● **DIRECTION A**
Decide whether each statement agrees with the solar walkway light text below, answering yes or no and quoting the words of the text that decide it: (i) The manufacturer claims the lamps stay lit for more than 10 hours on a full charge. (ii) The writer has personally confirmed how long the lamps stay lit. (iii) The lamps are Malibu brand.
● **DIRECTION B**
Continue the solar walkway light text below, starting right after its final sentence.

Inspired to continue “greening” my new house with renewable and energy efficient technologies, I purchased a set of solar-powered walkway lamps that use light emitting diodes (LEDs) as luminaires. The lights are a generic brand similar to Malibu One-Light Outdoor Solar-Powered Walk Lights, and according to the manufacturer, they can stay illuminated for more than 10 hours on a full charge from 8-hours of direct sunlight. I have yet to test this claim through personal observation.
Outdoor walkway lighting represents an obvious marriage between solar energy and LEDs due to the superior lighting efficiency and compact form factor provided by LEDs compared to competing illumination technologies. Efficient energy use is the paramount constraint driving solar walkway light design because the lights must remain illuminated all night using only energy stored during the day.

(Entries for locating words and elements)
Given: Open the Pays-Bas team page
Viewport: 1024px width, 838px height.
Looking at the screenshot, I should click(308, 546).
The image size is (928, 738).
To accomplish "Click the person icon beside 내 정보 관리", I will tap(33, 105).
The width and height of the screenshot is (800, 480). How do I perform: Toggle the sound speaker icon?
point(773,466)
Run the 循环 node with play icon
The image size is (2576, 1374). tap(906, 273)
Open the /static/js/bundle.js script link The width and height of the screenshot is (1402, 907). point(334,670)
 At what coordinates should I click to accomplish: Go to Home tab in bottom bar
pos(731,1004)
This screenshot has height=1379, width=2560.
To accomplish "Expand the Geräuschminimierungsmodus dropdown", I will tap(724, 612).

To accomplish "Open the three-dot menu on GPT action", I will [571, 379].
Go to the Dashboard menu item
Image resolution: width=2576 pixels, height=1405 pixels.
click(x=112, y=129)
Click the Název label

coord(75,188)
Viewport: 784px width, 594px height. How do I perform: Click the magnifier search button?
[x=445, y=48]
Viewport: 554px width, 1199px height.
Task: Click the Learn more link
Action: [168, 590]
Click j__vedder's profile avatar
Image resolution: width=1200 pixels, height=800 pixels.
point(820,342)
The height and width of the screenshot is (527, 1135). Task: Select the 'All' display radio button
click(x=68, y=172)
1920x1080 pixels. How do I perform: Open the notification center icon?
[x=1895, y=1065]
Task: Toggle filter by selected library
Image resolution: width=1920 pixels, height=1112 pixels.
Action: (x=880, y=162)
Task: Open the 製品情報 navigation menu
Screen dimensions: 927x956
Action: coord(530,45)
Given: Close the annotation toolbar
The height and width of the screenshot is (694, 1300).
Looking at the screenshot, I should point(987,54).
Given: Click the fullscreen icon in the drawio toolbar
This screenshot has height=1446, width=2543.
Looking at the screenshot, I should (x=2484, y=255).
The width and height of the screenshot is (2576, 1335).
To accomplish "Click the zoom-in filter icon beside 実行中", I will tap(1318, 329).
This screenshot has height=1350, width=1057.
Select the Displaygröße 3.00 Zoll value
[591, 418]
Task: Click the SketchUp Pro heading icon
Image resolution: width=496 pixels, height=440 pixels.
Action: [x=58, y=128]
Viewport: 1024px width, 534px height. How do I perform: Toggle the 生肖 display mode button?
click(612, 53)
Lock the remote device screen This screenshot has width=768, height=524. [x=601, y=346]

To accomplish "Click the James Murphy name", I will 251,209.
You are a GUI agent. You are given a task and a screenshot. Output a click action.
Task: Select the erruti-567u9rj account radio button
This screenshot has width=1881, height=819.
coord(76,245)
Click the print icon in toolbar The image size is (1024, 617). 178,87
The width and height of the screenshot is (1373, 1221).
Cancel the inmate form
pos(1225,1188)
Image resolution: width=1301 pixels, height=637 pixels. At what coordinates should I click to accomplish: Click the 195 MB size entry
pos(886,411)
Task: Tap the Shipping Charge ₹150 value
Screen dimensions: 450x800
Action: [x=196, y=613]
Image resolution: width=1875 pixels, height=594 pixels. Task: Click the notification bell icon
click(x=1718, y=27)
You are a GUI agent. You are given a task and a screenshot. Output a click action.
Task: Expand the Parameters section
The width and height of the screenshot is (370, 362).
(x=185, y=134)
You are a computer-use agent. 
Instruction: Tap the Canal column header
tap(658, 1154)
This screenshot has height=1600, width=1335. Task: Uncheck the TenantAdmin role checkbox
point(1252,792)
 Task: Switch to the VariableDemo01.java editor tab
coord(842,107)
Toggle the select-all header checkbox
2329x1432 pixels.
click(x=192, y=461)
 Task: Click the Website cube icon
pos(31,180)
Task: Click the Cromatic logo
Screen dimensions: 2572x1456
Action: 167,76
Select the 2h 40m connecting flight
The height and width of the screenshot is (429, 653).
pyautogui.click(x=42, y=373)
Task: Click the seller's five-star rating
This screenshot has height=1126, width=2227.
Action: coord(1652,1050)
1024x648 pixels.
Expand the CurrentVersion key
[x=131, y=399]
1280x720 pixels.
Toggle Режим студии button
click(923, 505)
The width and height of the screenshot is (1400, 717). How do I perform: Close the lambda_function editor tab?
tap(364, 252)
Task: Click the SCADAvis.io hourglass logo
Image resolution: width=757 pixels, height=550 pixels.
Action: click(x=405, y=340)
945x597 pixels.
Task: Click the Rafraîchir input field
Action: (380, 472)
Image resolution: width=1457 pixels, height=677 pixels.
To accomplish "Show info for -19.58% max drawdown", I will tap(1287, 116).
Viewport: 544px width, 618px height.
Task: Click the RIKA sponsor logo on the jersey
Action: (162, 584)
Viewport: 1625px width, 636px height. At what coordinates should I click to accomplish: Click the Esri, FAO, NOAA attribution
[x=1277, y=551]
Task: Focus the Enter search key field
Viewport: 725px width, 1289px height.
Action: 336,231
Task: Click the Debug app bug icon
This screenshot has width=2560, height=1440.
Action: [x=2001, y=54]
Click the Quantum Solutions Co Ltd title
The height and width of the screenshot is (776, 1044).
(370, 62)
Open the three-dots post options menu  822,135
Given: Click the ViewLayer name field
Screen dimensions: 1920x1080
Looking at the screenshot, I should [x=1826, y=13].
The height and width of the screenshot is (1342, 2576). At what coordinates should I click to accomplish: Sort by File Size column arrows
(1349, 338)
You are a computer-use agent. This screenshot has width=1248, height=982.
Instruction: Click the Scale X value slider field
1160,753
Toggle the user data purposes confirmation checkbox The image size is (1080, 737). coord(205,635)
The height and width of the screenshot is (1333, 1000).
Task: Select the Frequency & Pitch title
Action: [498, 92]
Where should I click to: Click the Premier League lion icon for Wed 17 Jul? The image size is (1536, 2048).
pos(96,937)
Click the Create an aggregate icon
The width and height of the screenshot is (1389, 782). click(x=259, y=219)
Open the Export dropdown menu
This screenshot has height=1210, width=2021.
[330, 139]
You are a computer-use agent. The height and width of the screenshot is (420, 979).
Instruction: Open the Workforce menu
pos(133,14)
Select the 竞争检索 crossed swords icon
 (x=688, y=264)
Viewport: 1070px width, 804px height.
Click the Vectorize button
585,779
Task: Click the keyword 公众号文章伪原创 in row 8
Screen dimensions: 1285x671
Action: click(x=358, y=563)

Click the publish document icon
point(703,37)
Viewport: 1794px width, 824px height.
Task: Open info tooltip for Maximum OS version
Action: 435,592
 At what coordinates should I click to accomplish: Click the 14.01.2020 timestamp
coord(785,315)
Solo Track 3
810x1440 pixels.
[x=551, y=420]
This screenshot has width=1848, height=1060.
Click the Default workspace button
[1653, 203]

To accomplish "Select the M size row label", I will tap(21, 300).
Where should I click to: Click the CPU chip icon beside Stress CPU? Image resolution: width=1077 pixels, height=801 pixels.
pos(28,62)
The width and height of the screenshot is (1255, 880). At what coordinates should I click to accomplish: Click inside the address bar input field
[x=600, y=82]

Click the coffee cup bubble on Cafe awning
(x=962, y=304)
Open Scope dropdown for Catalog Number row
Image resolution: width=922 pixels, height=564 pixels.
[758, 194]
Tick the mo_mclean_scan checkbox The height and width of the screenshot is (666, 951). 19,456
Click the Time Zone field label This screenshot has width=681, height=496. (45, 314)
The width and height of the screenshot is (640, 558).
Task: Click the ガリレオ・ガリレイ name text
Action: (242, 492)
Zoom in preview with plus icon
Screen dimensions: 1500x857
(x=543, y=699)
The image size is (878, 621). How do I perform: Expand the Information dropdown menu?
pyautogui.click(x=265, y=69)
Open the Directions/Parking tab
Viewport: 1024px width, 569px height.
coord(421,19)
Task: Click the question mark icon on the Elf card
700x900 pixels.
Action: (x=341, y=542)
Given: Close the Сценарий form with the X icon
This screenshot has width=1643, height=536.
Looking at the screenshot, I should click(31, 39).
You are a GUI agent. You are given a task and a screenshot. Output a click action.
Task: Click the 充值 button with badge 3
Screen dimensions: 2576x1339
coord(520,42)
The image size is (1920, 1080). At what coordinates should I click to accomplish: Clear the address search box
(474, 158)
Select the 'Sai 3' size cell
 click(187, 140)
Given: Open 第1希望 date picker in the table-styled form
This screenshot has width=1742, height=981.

● **EXPECTED OUTPUT A**
(i) Yes: "they can stay illuminated for more than 10 hours on a full charge from 8-hours of direct sunlight"
(ii) No: "I have yet to test this claim through personal observation."
(iii) No: "The lights are a generic brand similar to Malibu One-Light Outdoor Solar-Powered Walk Lights"

● **EXPECTED OUTPUT B**
However, there is another reason that LEDs are appearing first in walkway lights. A recent Physics Today article, “LED luminaires—a whole new light”, touts LEDs as the lighting technology poised to replace incandescent and compact florescent lamps. However, the same article points out many technical hurdles still to be overcome. For example, multiple LEDs must be run in tandem to provide illumination levels equal to conventional bulbs. A close-packed array of point light sources creates optical problems such as multi-shadowing and the so-called Lite-Brite effect that cannot be tolerated in conventional lighting applications. These issues can be solved with diffusers or optics, but with loss of illumination level. For walkway illumination, the quality of light is less important than simply pointing out the edges of the path. So, LEDs are adequate.
Due to these unresolved limitations, LEDs are appearing first in niche applications like walkway lights and Christmas tree lights (see my recent pots, “Do LED Lamps Signal the End of Christmas Magic?”). As the technology improves, we will certainly see LEDs infiltrating more into the conventional lighting market.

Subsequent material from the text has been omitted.